The last time I rejected this man, he sent me to an early grave. Now, he stood before me and claimed he needed me back, but in order to accomplish his goals, he had stolen away the ones I loved most. My instincts told me not to believe his lies as he was no doubt hungry for more carnage. I knew the depths of love and this twisted version wasn’t even close to the word.
As he advanced toward me, I scrambled across the cold wooden floor. I was nothing more than a caged animal. When Aden bent down in front of me, I fought the urge to scream. My eyes clasped shut. The thought of staring into his dark gaze sickened me. The moment he grabbed my wrist, a shudder slithered down my spine. His touch was like ice, stinging my skin with the pressure of his fingers.

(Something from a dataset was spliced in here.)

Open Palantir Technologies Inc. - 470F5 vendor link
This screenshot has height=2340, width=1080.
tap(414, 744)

“If you’re going to kill me, just get it over with,” I spat defiantly. Fighting against my instincts, I opened my eyes and watched as his hand jerked away.

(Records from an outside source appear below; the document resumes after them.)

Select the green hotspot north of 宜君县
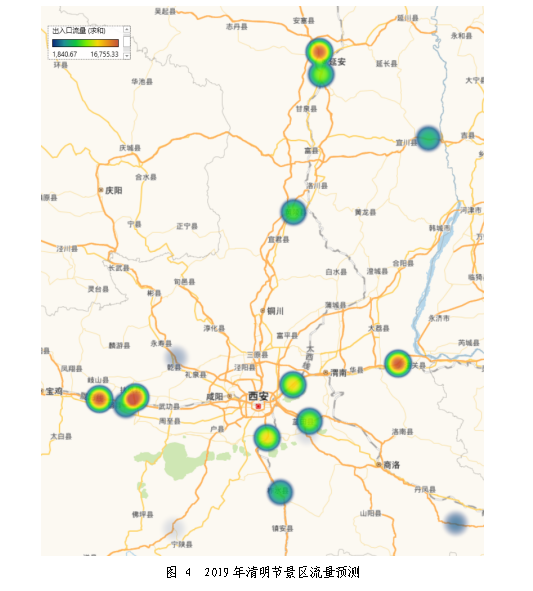533x591 pixels. coord(293,212)
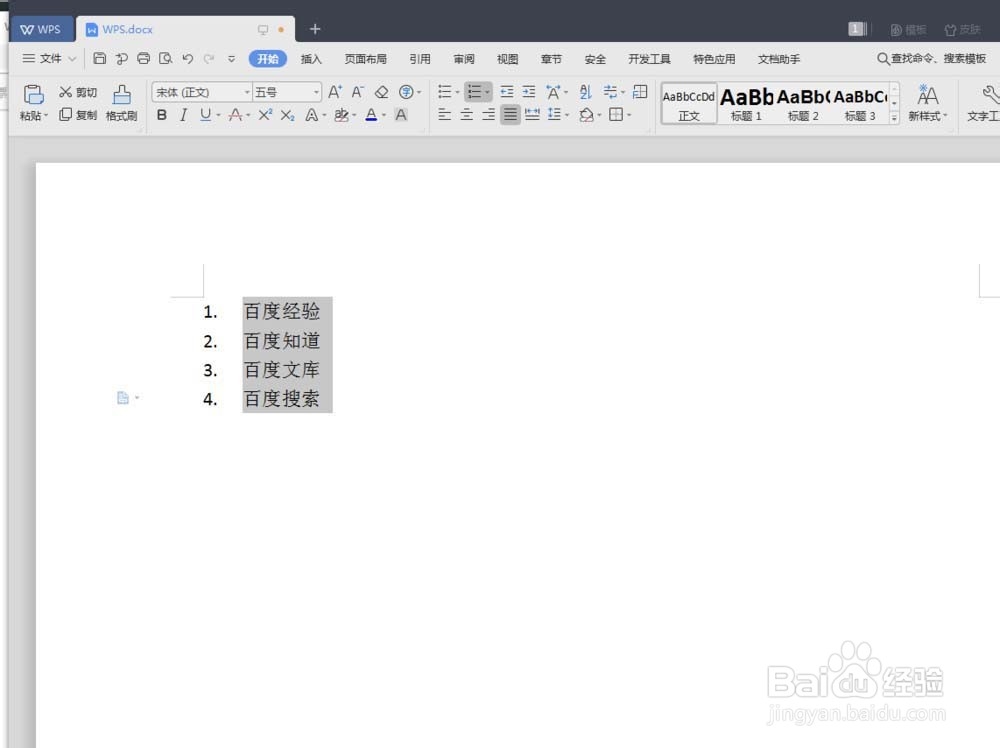Click the print icon in quick toolbar
Screen dimensions: 1000x748
pyautogui.click(x=143, y=59)
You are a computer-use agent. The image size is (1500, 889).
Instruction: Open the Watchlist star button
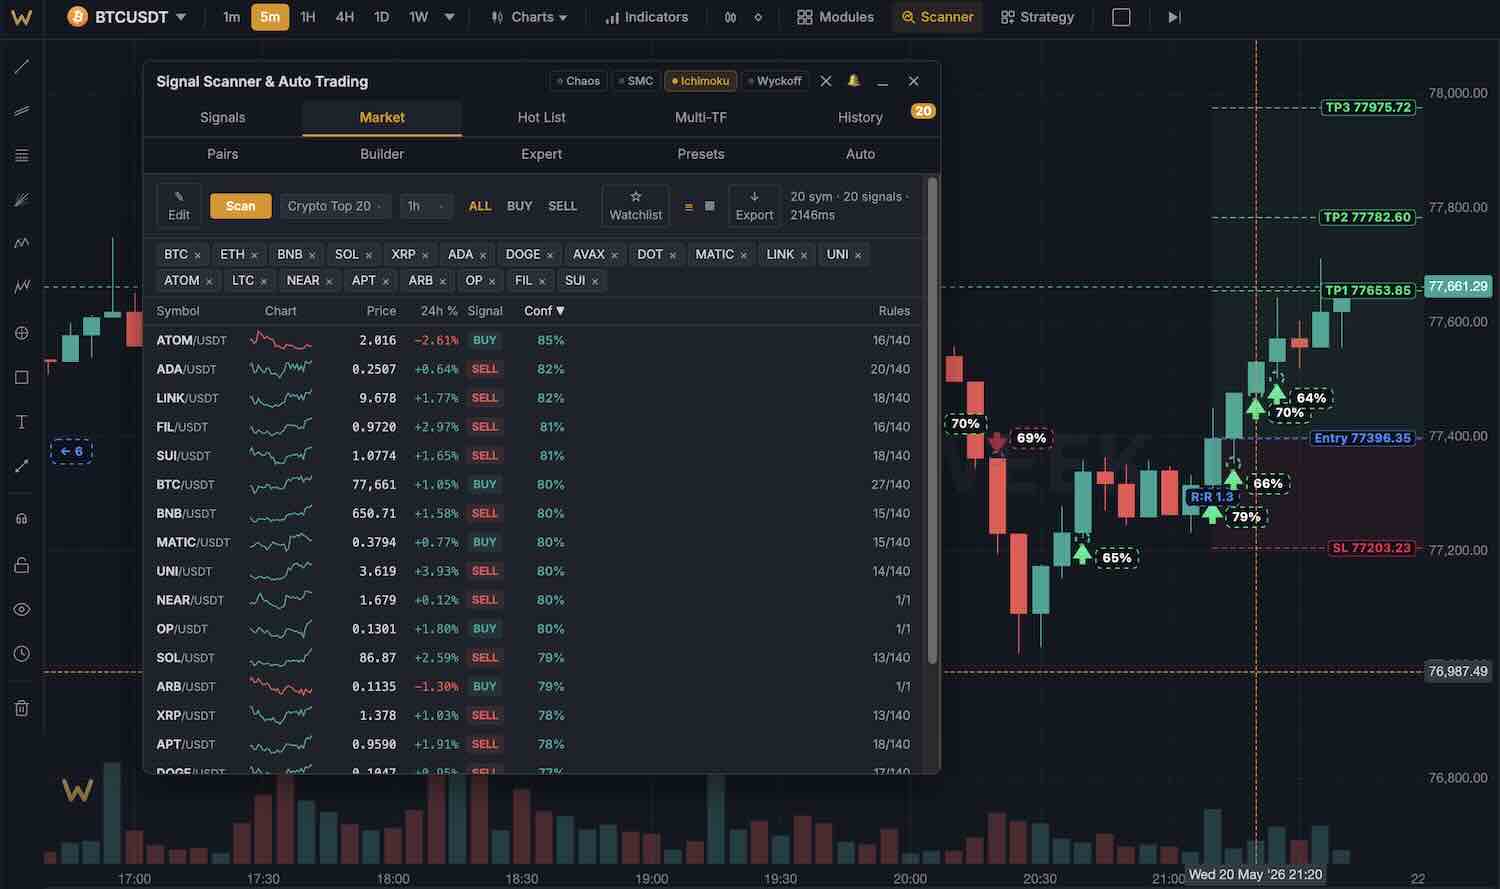point(635,206)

“I’m not going to hurt you,” he whispered. Pain harshened the lines of his face. “You’re bleeding.” He pointed at my arm that had bashed against the table. A small drop of blood trickled over the inside of my wrist. Taking my hand in his, he delicately kissed the spot where I’d been cut, cleaning the blood away with the bottom of his shirt. He then picked me up in his arms and set me on the bed, handling me like I was a crystal vase and the slightest disturbance would cause me to burst into a million tiny shards of glass. As Aden sat at the end of the bed, all I could do was stare at him in bewilderment. “There’s no need for you to be afraid of me,” he reassured me in a soft voice.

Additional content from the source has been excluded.